Vous aviez l’habitude de faire des shows au niveau de Dakar Arena. Quelle est la cause de cet arrêt ?
C’est normal qu’il n’y ait plus de show à Dakar Arena, vu le contexte tout ce qui est rassemblement est interdit. Nous ne pouvons pas nous permettre de rassembler 2000 personnes dans une salle. Depuis le mois de Février, mon équipe et moi (Génération Consciente) nous avons tout arrêté.
Vous avez récemment sorti un morceau intitulé First Lady pour rendre hommage à votre femme. Pourquoi ce choix de titre ?
« First lady » a été bien apprécié des Sénégalais, je sais que chacun pourra chanter cela pour sa femme (rire). Au Sénégal, les femmes savent comment s’occuper de leurs foyers et accordent beaucoup d’importance à leurs ménages d’où j’ai écrit cette chanson et je l’ai adressée à ma femme et à toutes les femmes du monde entier de la part de leurs époux. Rien n’est plus beau qu’un couple soudé ; une relation n’est pas facile à gérer. Il arrive des moments où c’est tellement compliqué, qu’on a du mal à gérer et des moments où tout est rose. Et c’est la raison pour laquelle j’ai écrit First Lady et je l’ai dédié à ma femme pour son anniversaire.
Racontez-nous votre traversée du désert dans la musique ?

(Entrées du jeu de données)
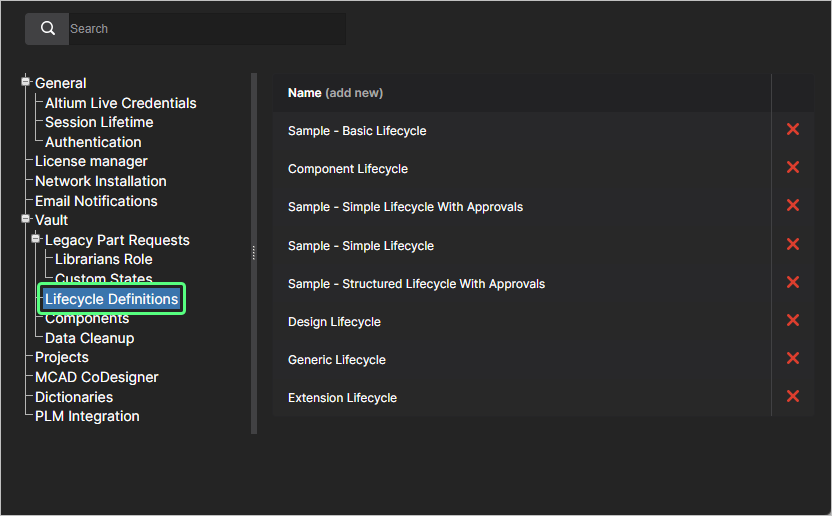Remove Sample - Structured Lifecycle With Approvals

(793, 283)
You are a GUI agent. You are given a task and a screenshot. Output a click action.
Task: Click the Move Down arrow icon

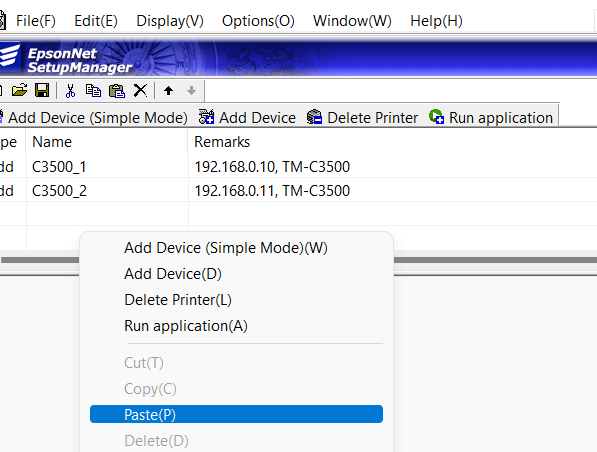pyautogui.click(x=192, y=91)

(CONSIGNE 1)
D'après l'entretien, depuis quel mois l'équipe Génération Consciente a-t-elle tout arrêté ?
(CONSIGNE 2)
Recopiez le passage de l'entretien qui commence par « Vous avez récemment » et se termine par « pour son anniversaire. ».

(VOTRE RÉPONSE 1)
Depuis le mois de février.

(VOTRE RÉPONSE 2)
Vous avez récemment sorti un morceau intitulé First Lady pour rendre hommage à votre femme. Pourquoi ce choix de titre ?
« First lady » a été bien apprécié des Sénégalais, je sais que chacun pourra chanter cela pour sa femme (rire). Au Sénégal, les femmes savent comment s’occuper de leurs foyers et accordent beaucoup d’importance à leurs ménages d’où j’ai écrit cette chanson et je l’ai adressée à ma femme et à toutes les femmes du monde entier de la part de leurs époux. Rien n’est plus beau qu’un couple soudé ; une relation n’est pas facile à gérer. Il arrive des moments où c’est tellement compliqué, qu’on a du mal à gérer et des moments où tout est rose. Et c’est la raison pour laquelle j’ai écrit First Lady et je l’ai dédié à ma femme pour son anniversaire.